The learned Counsel for the accused rightly placed reliance on the decisions of this Court in the case of Motilal Chouthiprasad Varma v. State of Maharashtra, 2007 Cri. L.J. 561, Omprakash Shardaprasad Mallah & Anr. vs. State of Maharashtra 2007 (2) Mh. L.J. (Cri.) 535 and Balu Raosaheb Navale & Anr. vs. State of Maharashtra, 2005 Cri. L.J. 366 in support of his contentions that the conviction under Section 302 of I.P.C., is required to be set aside. Having regard to the peculiar facts of this case we have no doubt in our mind that the incident had taken place in a fight in which the accused had inflicted one single blow on the head of the deceased. The injury was committed with the knowledge that it was likely to cause the death of Ganesh, but without intention to cause such death or such badly injury as was likely to cause death. Hence the offence committed by the accused would come within the ambit of Section 304 (Part II) of I.P.C. 9. Coming to the quantum of sentence, it is to be noted that the co-accused was about 17 years of age. The neighours P.W.5 and P.W. 6 had seen both the accused assaulting Ganesh in the night after 10.00 p.m. And the single injury on the skull proved to be fatal. The prosecution could not prove as to which of the accused had inflicted the head injury which resulted in the death of Ganesh. The appellant is a lady and elder to the deceased by about 15 years. The deceased was her relation and staying with her.
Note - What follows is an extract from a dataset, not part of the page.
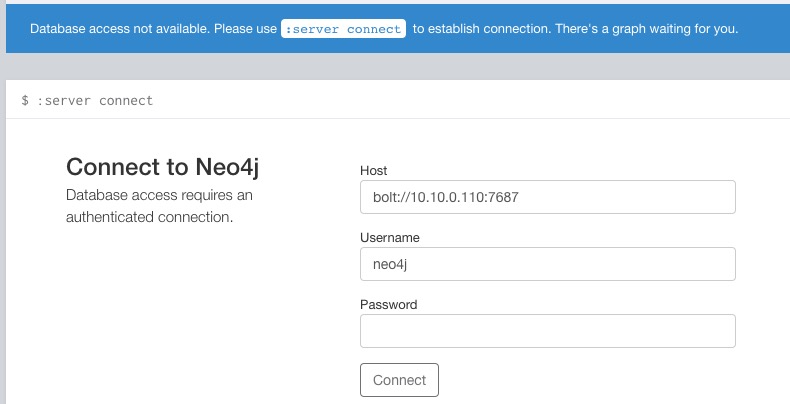Click the empty blue banner area at far right
The width and height of the screenshot is (790, 404).
pos(765,29)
Hence the cause of justice would be served if the appellant is sentenced to suffer imprisonment for five years. 10. In the premises, this Appeal succeeds partly. The order of conviction and sentence passed in Sessions Case No.65 of 2009 for the offence punishable under Section 302 of I.P.C. is hereby quashed and set aside. Instead the accused is convicted for the offence punishable under Section 304(Part II) of I.P.C. and she is sentenced to suffer imprisonment for five years. The appellant will be entitled to set-off under Section 428 of Cr.P.C.